Cette institution lui permet de confronter ses recherches quotidiennes avec d’autres chercheurs et experts, croyants ou non et de pouvoir travailler «dans une équipe diversifiée et riche». Son objectif étant, depuis son arrivée en Tunisie en 2010, de «faire connaître les racines chrétiennes de ce pays» à travers la recherche archéologique et historique.
Ce qui ne l’éloigne pas pour autant de sa vocation première de pasteur car Silvio Moreno est aussi responsable de la Cathédrale Saint-Vincent-de-Paul de Tunis. Alors que sa foi chrétienne aurait pu être un frein dans ce pays musulman, «il n’en est rien, insiste le prêtre, bien au contraire: le fait d’être prêtre et donc astreint au célibat suscite curiosité chez nos frères musulmans», selon le Père Moreno qui évoque «une différence enrichissante». En attendant de pouvoir repartir sur le terrain, le prêtre-archéologue se remémore avec émerveillement ses découvertes passées.
Février 2019. A Tozeur (centre-ouest de la Tunisie), aux confins de l’Atlas et du Sahara, après un mois de fouille avec l’Institut National du Patrimoine (INP), une découverte a marqué la vie du missionnaire: une église de campagne du Ve siècle dans son intégralité. Le plus merveilleux pour le prêtre, c’est l’autel «retrouvé intact». «La quantité de basiliques et de mosaïques chrétiennes ensevelies sous le sol tunisien est vertigineuse», estime le prêtre qui voit dans chaque découverte à laquelle il a participé, «un signe et un appel pour la foi chrétienne».
Le Père Silvio Moreno espère que la fin de la crise sanitaire permettra de reprendre des fouilles programmées en 2020, aussi bien dans la nouvelle nécropole chrétienne de Bulla Regia (nord-ouest) que dans les édifices chrétiens découverts au Numluli (centre-nord).
Dans son bureau de la Cathédrale, Silvio (comme on l’appelle affectueusement ici) passe en revue, avec une nostalgie qu’il peine à cacher, les premiers siècles de la chrétienté pour lesquels «la Tunisie fut une terre fertile». Augustin d’Hippone, Saint Cyprien de Carthage ou encore, Saint Fulgence, Perpétue et Félicité et tant des martyrs» sont nés ou ont vécu ici et ont laissé des traces de leur foi» rappelle celui pour qui, chaque découverte archéologique est «un témoignage de la foi et de l’évangile».
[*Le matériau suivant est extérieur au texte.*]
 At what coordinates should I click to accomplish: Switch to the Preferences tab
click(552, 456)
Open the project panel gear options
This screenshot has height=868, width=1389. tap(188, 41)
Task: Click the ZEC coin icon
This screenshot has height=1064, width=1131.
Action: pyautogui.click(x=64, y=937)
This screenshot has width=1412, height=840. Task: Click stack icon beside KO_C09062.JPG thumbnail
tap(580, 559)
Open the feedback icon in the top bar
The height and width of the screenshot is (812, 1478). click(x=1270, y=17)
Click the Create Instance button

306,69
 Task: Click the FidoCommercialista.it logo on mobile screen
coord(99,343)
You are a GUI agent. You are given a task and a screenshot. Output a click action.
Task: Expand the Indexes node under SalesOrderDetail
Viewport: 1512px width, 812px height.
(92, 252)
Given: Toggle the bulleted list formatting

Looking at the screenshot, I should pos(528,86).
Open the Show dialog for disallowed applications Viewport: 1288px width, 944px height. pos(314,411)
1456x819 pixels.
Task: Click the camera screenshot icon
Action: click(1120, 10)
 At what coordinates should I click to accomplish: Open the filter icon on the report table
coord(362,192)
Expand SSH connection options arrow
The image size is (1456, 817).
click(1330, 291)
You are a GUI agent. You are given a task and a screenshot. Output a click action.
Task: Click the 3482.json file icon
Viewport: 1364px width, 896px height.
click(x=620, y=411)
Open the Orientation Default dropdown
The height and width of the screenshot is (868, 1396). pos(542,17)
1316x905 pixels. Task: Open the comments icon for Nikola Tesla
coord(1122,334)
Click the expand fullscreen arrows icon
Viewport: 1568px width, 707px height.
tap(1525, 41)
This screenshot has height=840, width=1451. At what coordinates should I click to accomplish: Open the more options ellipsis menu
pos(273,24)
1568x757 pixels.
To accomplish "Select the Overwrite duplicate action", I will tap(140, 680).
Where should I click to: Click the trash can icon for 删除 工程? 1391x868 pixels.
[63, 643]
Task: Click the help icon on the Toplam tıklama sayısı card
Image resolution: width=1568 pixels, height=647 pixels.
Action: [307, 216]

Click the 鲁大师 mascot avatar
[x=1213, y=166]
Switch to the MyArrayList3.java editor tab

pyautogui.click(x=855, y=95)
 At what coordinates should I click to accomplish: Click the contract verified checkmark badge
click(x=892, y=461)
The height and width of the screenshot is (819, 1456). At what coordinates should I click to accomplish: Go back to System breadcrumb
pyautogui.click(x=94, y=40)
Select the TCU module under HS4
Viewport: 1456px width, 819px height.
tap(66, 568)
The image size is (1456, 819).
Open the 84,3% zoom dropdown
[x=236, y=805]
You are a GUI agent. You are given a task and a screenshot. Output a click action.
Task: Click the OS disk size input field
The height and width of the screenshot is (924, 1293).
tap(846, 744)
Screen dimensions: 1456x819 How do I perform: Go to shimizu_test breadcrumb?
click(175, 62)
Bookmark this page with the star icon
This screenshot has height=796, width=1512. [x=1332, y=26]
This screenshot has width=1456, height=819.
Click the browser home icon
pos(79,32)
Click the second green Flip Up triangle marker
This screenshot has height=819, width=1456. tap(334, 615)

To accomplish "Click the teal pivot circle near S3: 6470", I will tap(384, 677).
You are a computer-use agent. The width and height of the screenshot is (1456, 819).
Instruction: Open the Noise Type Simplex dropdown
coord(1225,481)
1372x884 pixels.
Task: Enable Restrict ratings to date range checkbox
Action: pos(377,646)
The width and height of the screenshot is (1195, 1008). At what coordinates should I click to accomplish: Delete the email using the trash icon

Dans un pays où les chrétiens sont minoritaires, ces découvertes constituent un «appel à vivre ensemble». C’est un rappel qu’avant l’Islam, le pays des jasmins fut une terre de chrétienté, «un rappel enrichissant pour la culture tunisienne et vivifiant pour notre foi». Entre la vie en communauté et son quotidien de pasteur, il multiplie les publications sur ces merveilles qu’il exhume du sol tunisien, sur un site spécialisé: archeologiechretienne. «Je souhaite retourner sur le terrain Le plus vite possible». (cath.ch/msc/bh)
Bio express
-1982: Naissance à Mendoza, en Argentine.
-1999 – 2005: Etudes de philosophie et de théologie au Séminaire de la Congrégation du Verbe Incarné en Argentine.
-2005: Ordination sacerdotale en Argentine.
-2006: Arrivée en Italie pour des études de Théologie morale à l’Angelicum (Rome) mais aussi de latin classique à l’Université archéologique chrétienne de Rome.
-2010: Arrivée en Tunisie, comme Vicaire à la Cathédrale de Tunis.
-2018: Nommé Responsable de la Cathédrale de Tunis.